= Work order =
An exact transcription of all the entries below is required.

= Stored data =
################

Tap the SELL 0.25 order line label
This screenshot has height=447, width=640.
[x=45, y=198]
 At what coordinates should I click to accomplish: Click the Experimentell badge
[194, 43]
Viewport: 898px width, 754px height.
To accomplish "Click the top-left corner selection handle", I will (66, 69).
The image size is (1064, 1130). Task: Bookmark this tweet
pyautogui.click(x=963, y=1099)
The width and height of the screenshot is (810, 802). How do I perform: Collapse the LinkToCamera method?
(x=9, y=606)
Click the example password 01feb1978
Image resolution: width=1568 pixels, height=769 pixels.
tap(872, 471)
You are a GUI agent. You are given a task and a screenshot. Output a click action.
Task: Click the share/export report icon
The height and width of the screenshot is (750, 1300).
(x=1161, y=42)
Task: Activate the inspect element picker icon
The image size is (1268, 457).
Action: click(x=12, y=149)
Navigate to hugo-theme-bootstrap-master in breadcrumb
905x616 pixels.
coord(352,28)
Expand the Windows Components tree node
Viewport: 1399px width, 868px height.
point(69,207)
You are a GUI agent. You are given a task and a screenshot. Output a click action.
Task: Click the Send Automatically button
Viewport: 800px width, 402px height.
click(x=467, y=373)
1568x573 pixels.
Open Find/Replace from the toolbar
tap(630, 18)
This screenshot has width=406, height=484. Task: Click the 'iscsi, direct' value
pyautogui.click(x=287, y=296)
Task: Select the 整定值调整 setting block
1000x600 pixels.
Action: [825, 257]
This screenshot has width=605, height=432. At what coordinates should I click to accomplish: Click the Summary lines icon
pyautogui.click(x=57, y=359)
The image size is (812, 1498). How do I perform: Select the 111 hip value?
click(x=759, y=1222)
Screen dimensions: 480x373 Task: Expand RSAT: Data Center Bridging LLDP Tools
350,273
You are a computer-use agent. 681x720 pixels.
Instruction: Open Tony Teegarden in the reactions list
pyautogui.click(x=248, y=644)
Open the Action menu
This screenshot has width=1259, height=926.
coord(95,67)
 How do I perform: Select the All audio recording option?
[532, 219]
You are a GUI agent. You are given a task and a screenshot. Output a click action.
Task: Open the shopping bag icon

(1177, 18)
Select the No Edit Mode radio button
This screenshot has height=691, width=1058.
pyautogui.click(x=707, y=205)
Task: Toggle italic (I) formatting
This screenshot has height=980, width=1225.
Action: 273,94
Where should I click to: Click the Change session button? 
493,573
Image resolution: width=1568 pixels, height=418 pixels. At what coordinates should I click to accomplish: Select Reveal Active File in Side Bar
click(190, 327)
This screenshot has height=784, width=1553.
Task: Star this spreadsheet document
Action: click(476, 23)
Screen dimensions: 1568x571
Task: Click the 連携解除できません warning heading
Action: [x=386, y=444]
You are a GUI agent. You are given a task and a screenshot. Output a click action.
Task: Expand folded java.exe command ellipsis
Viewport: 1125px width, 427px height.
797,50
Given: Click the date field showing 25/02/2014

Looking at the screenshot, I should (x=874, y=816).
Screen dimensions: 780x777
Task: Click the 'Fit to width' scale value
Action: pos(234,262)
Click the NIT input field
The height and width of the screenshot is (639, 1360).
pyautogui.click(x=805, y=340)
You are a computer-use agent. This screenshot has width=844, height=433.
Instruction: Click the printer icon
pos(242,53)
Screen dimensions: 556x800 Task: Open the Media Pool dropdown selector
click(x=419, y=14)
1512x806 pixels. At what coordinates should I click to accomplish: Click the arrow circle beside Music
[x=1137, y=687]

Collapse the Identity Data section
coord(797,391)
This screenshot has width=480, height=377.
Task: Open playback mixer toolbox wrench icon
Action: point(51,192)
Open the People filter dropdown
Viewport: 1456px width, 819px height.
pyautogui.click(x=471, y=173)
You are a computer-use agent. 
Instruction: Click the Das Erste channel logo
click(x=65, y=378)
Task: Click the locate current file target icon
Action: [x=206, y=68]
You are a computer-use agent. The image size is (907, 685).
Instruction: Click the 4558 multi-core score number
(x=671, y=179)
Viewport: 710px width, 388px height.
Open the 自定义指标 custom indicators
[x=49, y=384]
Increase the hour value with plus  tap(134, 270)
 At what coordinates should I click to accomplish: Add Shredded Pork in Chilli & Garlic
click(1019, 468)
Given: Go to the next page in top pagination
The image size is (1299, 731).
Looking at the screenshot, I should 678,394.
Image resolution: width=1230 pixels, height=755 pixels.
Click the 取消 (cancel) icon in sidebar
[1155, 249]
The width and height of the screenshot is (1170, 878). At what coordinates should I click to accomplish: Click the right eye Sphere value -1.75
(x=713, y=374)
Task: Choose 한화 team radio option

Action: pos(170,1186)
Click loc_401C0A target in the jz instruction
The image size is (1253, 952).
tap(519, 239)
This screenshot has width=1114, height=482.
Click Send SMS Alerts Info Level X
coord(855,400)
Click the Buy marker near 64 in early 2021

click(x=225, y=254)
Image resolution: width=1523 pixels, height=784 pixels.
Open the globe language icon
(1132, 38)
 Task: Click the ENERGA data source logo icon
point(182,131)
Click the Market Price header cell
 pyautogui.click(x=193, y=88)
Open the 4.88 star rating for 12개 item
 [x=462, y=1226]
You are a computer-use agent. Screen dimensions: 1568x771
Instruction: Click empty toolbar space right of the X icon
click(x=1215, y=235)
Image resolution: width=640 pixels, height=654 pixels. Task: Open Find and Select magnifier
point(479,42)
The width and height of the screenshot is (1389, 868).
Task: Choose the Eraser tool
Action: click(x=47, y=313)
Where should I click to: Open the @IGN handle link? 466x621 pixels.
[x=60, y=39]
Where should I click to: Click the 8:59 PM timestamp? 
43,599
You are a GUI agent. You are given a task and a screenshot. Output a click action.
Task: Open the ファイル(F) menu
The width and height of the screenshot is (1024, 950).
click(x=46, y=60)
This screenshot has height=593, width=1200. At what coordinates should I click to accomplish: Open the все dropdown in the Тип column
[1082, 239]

################

= Answer for this exercise =
Tap the SELL 0.25 order line label
This screenshot has height=447, width=640.
[x=45, y=198]
 At what coordinates should I click to accomplish: Click the Experimentell badge
[194, 43]
Viewport: 898px width, 754px height.
To accomplish "Click the top-left corner selection handle", I will (66, 69).
The image size is (1064, 1130). Task: Bookmark this tweet
pyautogui.click(x=963, y=1099)
The width and height of the screenshot is (810, 802). How do I perform: Collapse the LinkToCamera method?
(x=9, y=606)
Click the example password 01feb1978
Image resolution: width=1568 pixels, height=769 pixels.
tap(872, 471)
You are a GUI agent. You are given a task and a screenshot. Output a click action.
Task: Click the share/export report icon
The height and width of the screenshot is (750, 1300).
(x=1161, y=42)
Task: Activate the inspect element picker icon
The image size is (1268, 457).
Action: click(x=12, y=149)
Navigate to hugo-theme-bootstrap-master in breadcrumb
905x616 pixels.
coord(352,28)
Expand the Windows Components tree node
Viewport: 1399px width, 868px height.
point(69,207)
You are a GUI agent. You are given a task and a screenshot. Output a click action.
Task: Click the Send Automatically button
Viewport: 800px width, 402px height.
click(x=467, y=373)
1568x573 pixels.
Open Find/Replace from the toolbar
tap(630, 18)
This screenshot has width=406, height=484. Task: Click the 'iscsi, direct' value
pyautogui.click(x=287, y=296)
Task: Select the 整定值调整 setting block
1000x600 pixels.
Action: [825, 257]
This screenshot has width=605, height=432. At what coordinates should I click to accomplish: Click the Summary lines icon
pyautogui.click(x=57, y=359)
The image size is (812, 1498). How do I perform: Select the 111 hip value?
click(x=759, y=1222)
Screen dimensions: 480x373 Task: Expand RSAT: Data Center Bridging LLDP Tools
350,273
You are a computer-use agent. 681x720 pixels.
Instruction: Open Tony Teegarden in the reactions list
pyautogui.click(x=248, y=644)
Open the Action menu
This screenshot has width=1259, height=926.
coord(95,67)
 How do I perform: Select the All audio recording option?
[532, 219]
You are a GUI agent. You are given a task and a screenshot. Output a click action.
Task: Open the shopping bag icon

(1177, 18)
Select the No Edit Mode radio button
This screenshot has height=691, width=1058.
pyautogui.click(x=707, y=205)
Task: Toggle italic (I) formatting
This screenshot has height=980, width=1225.
Action: 273,94
Where should I click to: Click the Change session button? 
493,573
Image resolution: width=1568 pixels, height=418 pixels. At what coordinates should I click to accomplish: Select Reveal Active File in Side Bar
click(190, 327)
This screenshot has height=784, width=1553.
Task: Star this spreadsheet document
Action: click(476, 23)
Screen dimensions: 1568x571
Task: Click the 連携解除できません warning heading
Action: [x=386, y=444]
You are a GUI agent. You are given a task and a screenshot. Output a click action.
Task: Expand folded java.exe command ellipsis
Viewport: 1125px width, 427px height.
797,50
Given: Click the date field showing 25/02/2014

Looking at the screenshot, I should (x=874, y=816).
Screen dimensions: 780x777
Task: Click the 'Fit to width' scale value
Action: pos(234,262)
Click the NIT input field
The height and width of the screenshot is (639, 1360).
pyautogui.click(x=805, y=340)
You are a computer-use agent. This screenshot has width=844, height=433.
Instruction: Click the printer icon
pos(242,53)
Screen dimensions: 556x800 Task: Open the Media Pool dropdown selector
click(x=419, y=14)
1512x806 pixels. At what coordinates should I click to accomplish: Click the arrow circle beside Music
[x=1137, y=687]

Collapse the Identity Data section
coord(797,391)
This screenshot has width=480, height=377.
Task: Open playback mixer toolbox wrench icon
Action: point(51,192)
Open the People filter dropdown
Viewport: 1456px width, 819px height.
pyautogui.click(x=471, y=173)
You are a computer-use agent. 
Instruction: Click the Das Erste channel logo
click(x=65, y=378)
Task: Click the locate current file target icon
Action: [x=206, y=68]
You are a computer-use agent. The image size is (907, 685).
Instruction: Click the 4558 multi-core score number
(x=671, y=179)
Viewport: 710px width, 388px height.
Open the 自定义指标 custom indicators
[x=49, y=384]
Increase the hour value with plus  tap(134, 270)
 At what coordinates should I click to accomplish: Add Shredded Pork in Chilli & Garlic
click(1019, 468)
Given: Go to the next page in top pagination
The image size is (1299, 731).
Looking at the screenshot, I should 678,394.
Image resolution: width=1230 pixels, height=755 pixels.
Click the 取消 (cancel) icon in sidebar
[1155, 249]
The width and height of the screenshot is (1170, 878). At what coordinates should I click to accomplish: Click the right eye Sphere value -1.75
(x=713, y=374)
Task: Choose 한화 team radio option

Action: pos(170,1186)
Click loc_401C0A target in the jz instruction
The image size is (1253, 952).
tap(519, 239)
This screenshot has width=1114, height=482.
Click Send SMS Alerts Info Level X
coord(855,400)
Click the Buy marker near 64 in early 2021

click(x=225, y=254)
Image resolution: width=1523 pixels, height=784 pixels.
Open the globe language icon
(1132, 38)
 Task: Click the ENERGA data source logo icon
point(182,131)
Click the Market Price header cell
 pyautogui.click(x=193, y=88)
Open the 4.88 star rating for 12개 item
 [x=462, y=1226]
You are a computer-use agent. Screen dimensions: 1568x771
Instruction: Click empty toolbar space right of the X icon
click(x=1215, y=235)
Image resolution: width=640 pixels, height=654 pixels. Task: Open Find and Select magnifier
point(479,42)
The width and height of the screenshot is (1389, 868).
Task: Choose the Eraser tool
Action: click(x=47, y=313)
Where should I click to: Open the @IGN handle link? 466x621 pixels.
[x=60, y=39]
Where should I click to: Click the 8:59 PM timestamp? 
43,599
You are a GUI agent. You are given a task and a screenshot. Output a click action.
Task: Open the ファイル(F) menu
The width and height of the screenshot is (1024, 950).
click(x=46, y=60)
This screenshot has height=593, width=1200. At what coordinates should I click to accomplish: Open the все dropdown in the Тип column
[1082, 239]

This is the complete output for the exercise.